Saved entries:
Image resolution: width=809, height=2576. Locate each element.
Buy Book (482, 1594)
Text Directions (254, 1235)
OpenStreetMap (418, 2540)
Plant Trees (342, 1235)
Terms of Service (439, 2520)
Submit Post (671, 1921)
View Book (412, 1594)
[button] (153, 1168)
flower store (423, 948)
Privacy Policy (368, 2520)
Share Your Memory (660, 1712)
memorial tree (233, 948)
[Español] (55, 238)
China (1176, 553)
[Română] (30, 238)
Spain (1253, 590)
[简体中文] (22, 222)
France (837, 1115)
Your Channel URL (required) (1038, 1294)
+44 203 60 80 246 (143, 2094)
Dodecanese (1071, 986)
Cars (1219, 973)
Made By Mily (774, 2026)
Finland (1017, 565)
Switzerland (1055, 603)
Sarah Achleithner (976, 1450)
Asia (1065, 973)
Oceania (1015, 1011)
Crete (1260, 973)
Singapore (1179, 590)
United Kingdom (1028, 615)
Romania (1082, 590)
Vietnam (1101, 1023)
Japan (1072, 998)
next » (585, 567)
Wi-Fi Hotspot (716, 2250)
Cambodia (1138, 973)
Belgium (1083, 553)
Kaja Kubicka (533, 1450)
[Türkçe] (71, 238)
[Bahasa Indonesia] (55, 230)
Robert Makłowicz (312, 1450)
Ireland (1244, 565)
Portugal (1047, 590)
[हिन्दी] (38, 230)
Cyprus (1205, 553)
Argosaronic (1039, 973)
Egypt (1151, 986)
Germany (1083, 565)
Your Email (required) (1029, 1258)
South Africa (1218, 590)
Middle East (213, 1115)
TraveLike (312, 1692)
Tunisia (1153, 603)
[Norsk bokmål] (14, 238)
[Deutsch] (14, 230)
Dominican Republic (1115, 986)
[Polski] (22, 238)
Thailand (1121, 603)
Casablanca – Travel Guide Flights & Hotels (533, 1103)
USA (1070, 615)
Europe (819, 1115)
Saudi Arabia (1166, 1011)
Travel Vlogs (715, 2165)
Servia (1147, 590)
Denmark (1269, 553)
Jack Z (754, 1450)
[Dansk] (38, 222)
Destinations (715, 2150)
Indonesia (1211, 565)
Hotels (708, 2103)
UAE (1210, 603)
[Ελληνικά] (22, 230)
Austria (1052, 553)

HOW TO COMPLETE THIS TASK: Repeat the entries exactly, leaving nothing out.

OUTPUT BELOW:
Image resolution: width=809, height=2576. Locate each element.
Buy Book (482, 1594)
Text Directions (254, 1235)
OpenStreetMap (418, 2540)
Plant Trees (342, 1235)
Terms of Service (439, 2520)
Submit Post (671, 1921)
View Book (412, 1594)
[button] (153, 1168)
flower store (423, 948)
Privacy Policy (368, 2520)
Share Your Memory (660, 1712)
memorial tree (233, 948)
[Español] (55, 238)
China (1176, 553)
[Română] (30, 238)
Spain (1253, 590)
[简体中文] (22, 222)
France (837, 1115)
Your Channel URL (required) (1038, 1294)
+44 203 60 80 246 (143, 2094)
Dodecanese (1071, 986)
Cars (1219, 973)
Made By Mily (774, 2026)
Finland (1017, 565)
Switzerland (1055, 603)
Sarah Achleithner (976, 1450)
Asia (1065, 973)
Oceania (1015, 1011)
Crete (1260, 973)
Singapore (1179, 590)
United Kingdom (1028, 615)
Romania (1082, 590)
Vietnam (1101, 1023)
Japan (1072, 998)
next » (585, 567)
Wi-Fi Hotspot (716, 2250)
Cambodia (1138, 973)
Belgium (1083, 553)
Kaja Kubicka (533, 1450)
[Türkçe] (71, 238)
[Bahasa Indonesia] (55, 230)
Robert Makłowicz (312, 1450)
Ireland (1244, 565)
Portugal (1047, 590)
[हिन्दी] (38, 230)
Cyprus (1205, 553)
Argosaronic (1039, 973)
Egypt (1151, 986)
Germany (1083, 565)
Your Email (required) (1029, 1258)
South Africa (1218, 590)
Middle East (213, 1115)
TraveLike (312, 1692)
Tunisia (1153, 603)
[Norsk bokmål] (14, 238)
[Deutsch] (14, 230)
Dominican Republic (1115, 986)
[Polski] (22, 238)
Thailand (1121, 603)
Casablanca – Travel Guide Flights & Hotels (533, 1103)
USA (1070, 615)
Europe (819, 1115)
Saudi Arabia (1166, 1011)
Travel Vlogs (715, 2165)
Servia (1147, 590)
Denmark (1269, 553)
Jack Z (754, 1450)
[Dansk] (38, 222)
Destinations (715, 2150)
Indonesia (1211, 565)
Hotels (708, 2103)
UAE (1210, 603)
[Ελληνικά] (22, 230)
Austria (1052, 553)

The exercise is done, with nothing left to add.